Sifat publik yang dimiliki hukum pidana menjadikan konsekuensi bahwa hukum pidana itu bersifat nasional. Dengan demikian maka hukum pidana Indonesia diberlakukan keseluruh wilayah Negara Indonesia. Disamping itu, mengingat materi hukum pidana yang sarat dengan nilai-nilai kemanusiaan, namun disisi yang lain penegakan hukum pidana justru memberikan sanksi kenestapaan bagi manusia yang melnggarnya. Oleh karena itulah kemudian pembahasan mengenai materi hukum pidana dilakukan dengan ekstra hati-hati yaitu dengan memperhatikan konteks masyarakat dimana hukum pidana itu diberlakukan dan tetap menjunjung tingi nilai-niali kemanusiaan yang beradab.

B.  RUMUSAN MASALAH
1.    Jelaskan Definisi Pembaruan Hukum pidana nasional  ?
2.    Bagaimana Kebijakan Hukum Pidana   ?
3.    Bagaimana Pembaharuan Hukum Pidana dan Masalah Utama ?
4.    Bagaimana Pidana Kerja Sosial sebagai Sanksi Pidana Alternatif  ?
5.    Bagaimana Upaya Non-Penal dan Pembaharuan Hukum Pidana secara Progresif ?

BAB II
PEMBAHASAN
A.  Definisi
Hukum hadir dan dibuat sebagai salah satu jalan yang diharapkan dapat memberi penyelesaian yang tepat dan seadil-adilnya dalam rangka mencegah dan memberantas secara lebih efektif dari segala bentuk tindak pidana yang dirasa merugikan, melanggar, dan merampas hak asasi manusia yang lain. Hukum adalah suatu tatanan norma yang mengatur pergaulan manusia dalam bermasyarakat. Perkembangan hukum tidaklah terlepas dari perkembangan pola pikir manusia yang menciptakan hukum tersebut untuk mengatur dirinya sendiri. Hukum ada pada setiap masyarakat di manapun di muka bumi.

_____

Petunjuk Latihan:
Tuliskan lanjutan teks tentang pembaruan hukum pidana nasional di atas, dimulai tepat setelah kalimat terakhirnya.

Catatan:

_____

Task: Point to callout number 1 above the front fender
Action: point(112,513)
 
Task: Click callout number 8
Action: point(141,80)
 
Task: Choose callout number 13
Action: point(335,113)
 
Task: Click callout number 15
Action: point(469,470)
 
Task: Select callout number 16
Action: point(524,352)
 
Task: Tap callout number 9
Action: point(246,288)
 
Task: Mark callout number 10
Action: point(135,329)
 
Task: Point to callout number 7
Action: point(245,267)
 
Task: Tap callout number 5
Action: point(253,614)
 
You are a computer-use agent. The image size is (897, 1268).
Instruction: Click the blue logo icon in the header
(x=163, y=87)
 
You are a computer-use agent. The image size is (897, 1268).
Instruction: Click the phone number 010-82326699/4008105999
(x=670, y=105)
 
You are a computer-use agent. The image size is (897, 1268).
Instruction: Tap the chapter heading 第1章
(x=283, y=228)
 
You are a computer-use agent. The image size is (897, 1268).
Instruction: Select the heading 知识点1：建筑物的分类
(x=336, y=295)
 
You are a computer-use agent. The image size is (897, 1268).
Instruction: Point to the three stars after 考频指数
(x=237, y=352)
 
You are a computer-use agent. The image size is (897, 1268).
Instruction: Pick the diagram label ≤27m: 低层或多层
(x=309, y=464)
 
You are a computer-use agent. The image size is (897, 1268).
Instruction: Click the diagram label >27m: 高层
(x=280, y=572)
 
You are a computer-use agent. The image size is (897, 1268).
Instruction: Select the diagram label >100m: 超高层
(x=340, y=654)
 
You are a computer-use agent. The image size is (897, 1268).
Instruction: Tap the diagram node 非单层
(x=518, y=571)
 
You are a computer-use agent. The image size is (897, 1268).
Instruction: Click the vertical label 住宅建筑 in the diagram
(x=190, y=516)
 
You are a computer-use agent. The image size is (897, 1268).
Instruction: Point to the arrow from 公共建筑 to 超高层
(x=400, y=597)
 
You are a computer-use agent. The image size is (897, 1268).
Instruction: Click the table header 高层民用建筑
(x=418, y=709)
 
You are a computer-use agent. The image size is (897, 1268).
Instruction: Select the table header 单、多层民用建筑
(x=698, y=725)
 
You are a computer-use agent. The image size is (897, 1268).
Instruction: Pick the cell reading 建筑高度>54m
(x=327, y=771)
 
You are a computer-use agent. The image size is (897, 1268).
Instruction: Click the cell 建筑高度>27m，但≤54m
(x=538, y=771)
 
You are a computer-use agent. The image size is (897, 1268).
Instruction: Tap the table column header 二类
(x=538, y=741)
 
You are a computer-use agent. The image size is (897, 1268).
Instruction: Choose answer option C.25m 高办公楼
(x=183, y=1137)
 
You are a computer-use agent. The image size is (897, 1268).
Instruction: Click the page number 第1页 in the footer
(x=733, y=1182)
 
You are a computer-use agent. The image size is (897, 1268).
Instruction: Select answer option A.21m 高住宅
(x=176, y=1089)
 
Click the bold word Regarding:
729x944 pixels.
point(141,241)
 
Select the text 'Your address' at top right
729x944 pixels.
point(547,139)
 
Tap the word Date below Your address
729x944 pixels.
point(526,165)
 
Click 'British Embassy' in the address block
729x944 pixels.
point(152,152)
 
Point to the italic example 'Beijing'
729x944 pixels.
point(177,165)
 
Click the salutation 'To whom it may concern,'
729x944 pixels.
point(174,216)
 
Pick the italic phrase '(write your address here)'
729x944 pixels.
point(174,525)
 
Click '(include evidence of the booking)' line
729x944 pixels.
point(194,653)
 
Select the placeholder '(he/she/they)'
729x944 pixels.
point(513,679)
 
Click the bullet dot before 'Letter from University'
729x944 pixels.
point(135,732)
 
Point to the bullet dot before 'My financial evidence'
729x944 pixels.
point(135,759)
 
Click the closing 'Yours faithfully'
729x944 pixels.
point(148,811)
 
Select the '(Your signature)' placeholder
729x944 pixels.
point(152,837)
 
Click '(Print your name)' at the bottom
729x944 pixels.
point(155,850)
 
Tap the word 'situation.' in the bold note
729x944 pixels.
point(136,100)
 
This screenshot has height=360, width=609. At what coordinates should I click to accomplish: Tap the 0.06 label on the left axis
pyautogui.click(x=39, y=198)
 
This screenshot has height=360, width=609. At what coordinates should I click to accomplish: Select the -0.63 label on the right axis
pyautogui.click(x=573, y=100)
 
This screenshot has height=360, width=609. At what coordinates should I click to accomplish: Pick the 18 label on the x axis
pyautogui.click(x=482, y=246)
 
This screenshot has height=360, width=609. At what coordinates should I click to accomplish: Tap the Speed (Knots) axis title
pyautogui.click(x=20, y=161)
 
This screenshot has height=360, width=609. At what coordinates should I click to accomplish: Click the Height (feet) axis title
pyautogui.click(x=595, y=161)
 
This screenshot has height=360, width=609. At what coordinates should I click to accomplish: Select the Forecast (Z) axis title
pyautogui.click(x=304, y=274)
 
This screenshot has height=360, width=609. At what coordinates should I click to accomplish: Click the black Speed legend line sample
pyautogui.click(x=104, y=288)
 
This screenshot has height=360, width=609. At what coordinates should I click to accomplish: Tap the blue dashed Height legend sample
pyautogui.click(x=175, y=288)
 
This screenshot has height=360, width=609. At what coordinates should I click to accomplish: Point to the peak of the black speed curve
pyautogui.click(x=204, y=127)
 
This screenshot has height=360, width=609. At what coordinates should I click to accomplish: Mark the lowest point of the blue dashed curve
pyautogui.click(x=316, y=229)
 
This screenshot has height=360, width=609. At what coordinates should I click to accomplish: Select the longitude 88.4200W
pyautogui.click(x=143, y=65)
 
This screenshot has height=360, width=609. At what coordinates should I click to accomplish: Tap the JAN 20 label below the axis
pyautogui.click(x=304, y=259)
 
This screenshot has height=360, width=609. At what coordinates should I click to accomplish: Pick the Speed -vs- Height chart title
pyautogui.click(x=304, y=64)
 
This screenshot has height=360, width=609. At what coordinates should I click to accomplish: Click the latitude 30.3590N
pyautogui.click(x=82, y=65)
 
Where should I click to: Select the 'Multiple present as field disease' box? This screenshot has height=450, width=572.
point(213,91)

_____

Hasil:
Kejahatan merupakan perbuatan yang dinilai oleh masyarakat dan undang-undang melanggar norma-norma dan nilai-nilai yang hidup serta dianggap “melampaui batasan” mengenai hal-hal yang tidak sewajarnya dilakukan oleh anggota masyarakat. Secara teknis yuridis, istilah kejahatan hanya digunakan untuk menunjukkan perbuatan-perbuatan yang oleh undang-undang dinyatakan sebagai tindak pidana[1], serta kejahatan bisa dikatakan sebagai suatu “pemberian cap”[2] yang dilakukan baik oleh masyarakat, maupun melalui undang-undang, yakni suatu perbuatan diberi pengertian sebagai “jahat”, maka pada dasarnya kejahatan bukanlah kualitas dari perbuatan yang dilakukan oleh orang, melainkan sebagai akibat diterapkannnya peraturan dan sanksi oleh orang-orang lain kepada seorang “pelanggar”.
Berbicara mengenai peraturan perundang-undangan, di Indonesia hukum substantif yang digunakan dalam ranah pidana ialah KUHP. KUHP di Indonesia sendiri pada dasarnya merupakan terjemahan dari Wetboek van Strafrecht voor Nederlandsch-Indie yang notabene adalah hukum pidana dari Belanda dimana telah diberlakukan sejak 1 Januari 1918, dan kemudian diundangkan serta diatur kembali dengan Undang-Undang Nomor 1 Tahun 1946.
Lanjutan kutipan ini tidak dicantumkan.